### Goal of the exercise
Pictures are to be left out, and only the lines below starting at the one with "Select the green 6 083,1 price tag" and ending at the one with "Where should I" are to be reproduced, each exactly, both ends included.

Saved data entries
• • • •
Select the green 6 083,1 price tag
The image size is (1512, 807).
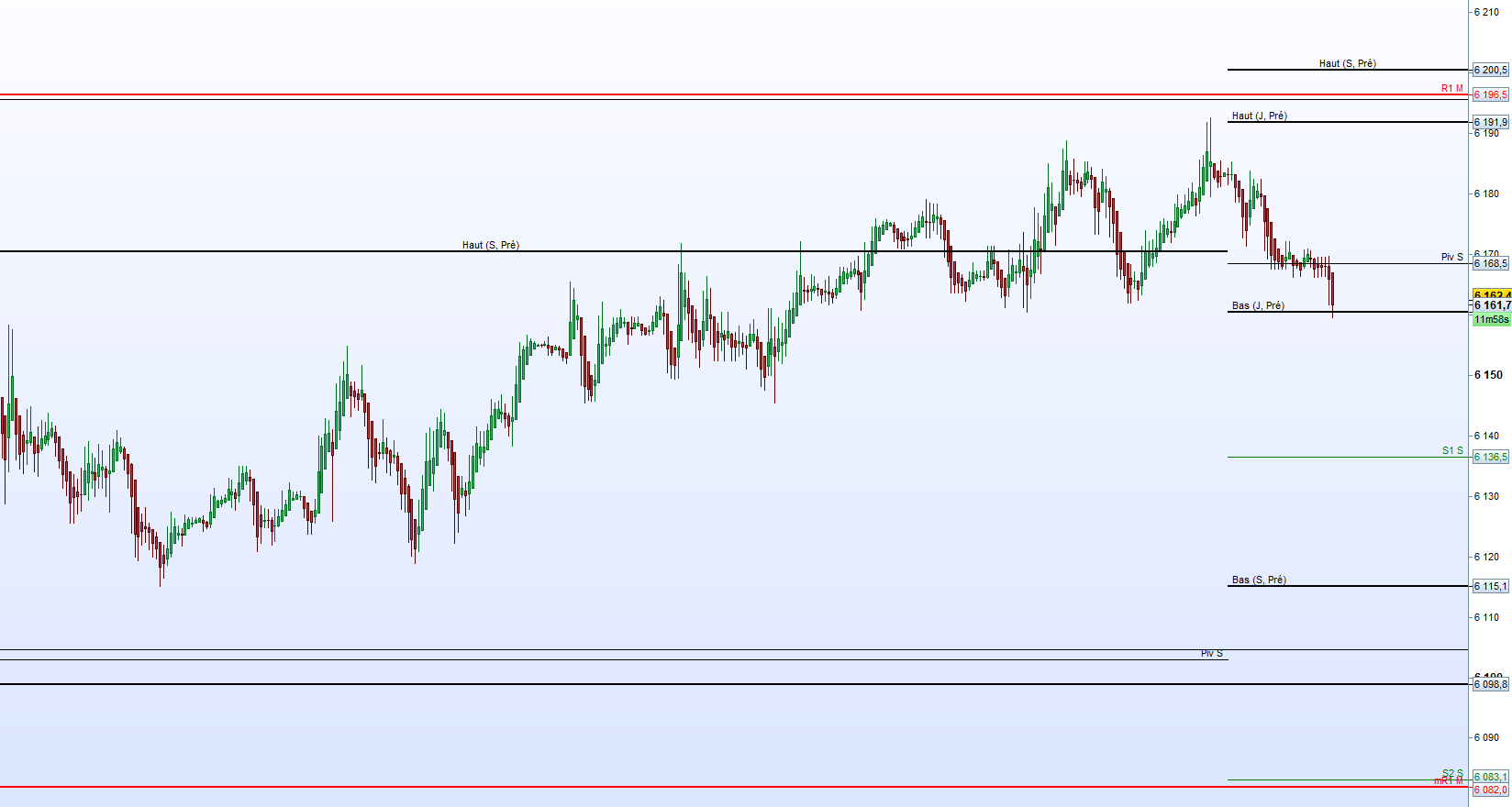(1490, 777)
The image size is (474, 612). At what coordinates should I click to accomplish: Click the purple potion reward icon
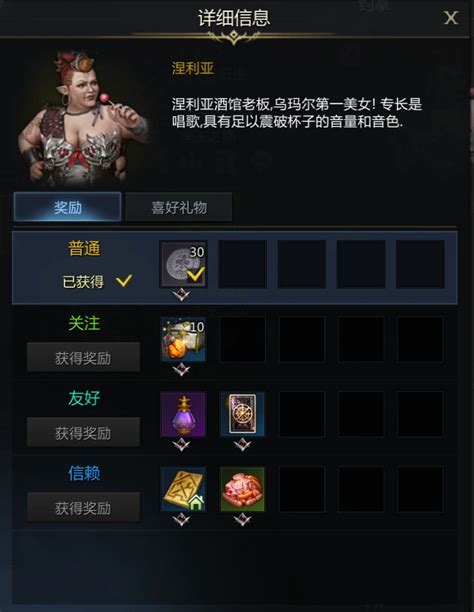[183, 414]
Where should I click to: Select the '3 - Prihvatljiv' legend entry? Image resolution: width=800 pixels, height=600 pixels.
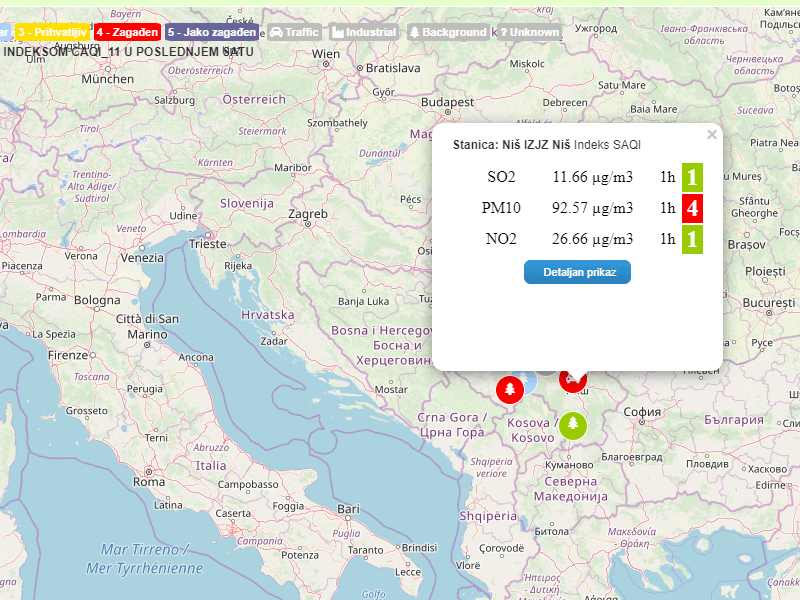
• • • •
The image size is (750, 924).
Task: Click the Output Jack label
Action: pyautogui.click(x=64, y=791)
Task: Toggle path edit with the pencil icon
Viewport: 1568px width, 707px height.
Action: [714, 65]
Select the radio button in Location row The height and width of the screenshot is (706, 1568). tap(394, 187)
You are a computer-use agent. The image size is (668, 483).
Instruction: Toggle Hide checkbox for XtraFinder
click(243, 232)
• • • •
### Response to the exercise
Select the green 6 083,1 price tag
The image size is (1512, 807).
(1490, 777)
The image size is (474, 612). At what coordinates should I click to accomplish: Click the purple potion reward icon
[183, 414]
Where should I click to: Select the '3 - Prihvatljiv' legend entry? Image resolution: width=800 pixels, height=600 pixels.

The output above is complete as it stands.